Modern companies buy huge numbers of servers, which they put into a ‘server farm’. This ‘farm’ can handle many incoming requests from clients all over the world, and look inside themselves to find information many thousands of times a second. All of these servers are added together to form a big ‘virtual server’.

That might seem weird, but it’s not really: think of the servers as pieces of clay. If you add them together, they just form a bigger ball of the same stuff – clay. You can still make things out of the material, there’s just more of it.

Now, these companies often don’t need all the space – and ‘computational capacity’ (the brains) – that all these virtual servers offer for themselves. So, they ‘rent out’ parts of the server – along with some natty bits of software to make sure everything plays nicely together – to people who are willing to pay a monthly fee for some space on the server to store their information (web pages, pieces of music and so on). This is called ‘hosting’.
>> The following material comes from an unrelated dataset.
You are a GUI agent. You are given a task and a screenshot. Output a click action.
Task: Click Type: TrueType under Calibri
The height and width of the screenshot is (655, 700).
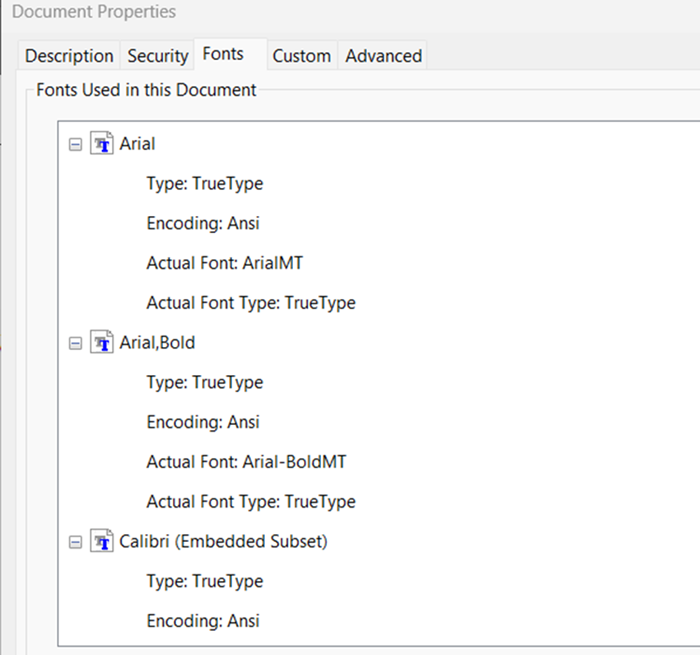(204, 581)
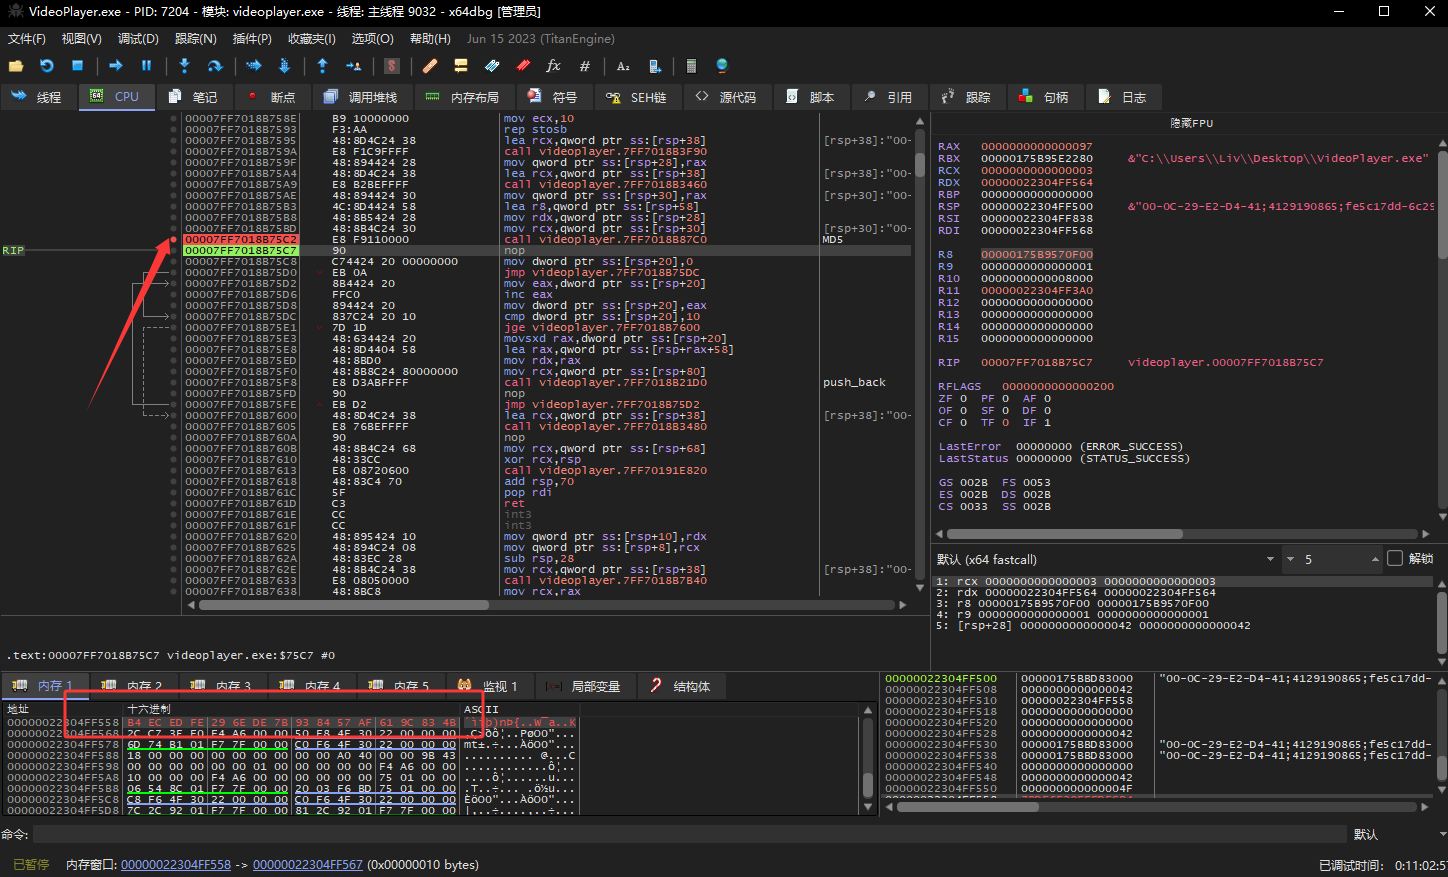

If you have someone visit your house, they’re your ‘guests’ and you’re their ‘host’. The companies that own the server farms are the ‘hosts’ for all kinds of ‘guests’, who rent space from them.

 

The Basics

So, that’s the basics of ‘cloud hosting’. To jump it up a notch: the physical location of each server in a server farm is getting less and less important, as signals can be sent around the world very fast.

So it’s possible to add servers from completely different locations to a single ‘server farm’. Enter the ‘cloud’ part of ‘cloud hosting’ – by virtualizing the server farm across geographies, these hosting companies are leveraging the awesome power of the ‘cloud’ to be able to buy servers as cheaply as possible, unconstrained by geographical limitations.

That means they can pass the savings on to customers – and which is why setting up your website is becoming increasingly cheaper to do. That’s the beauty of cloud hosting.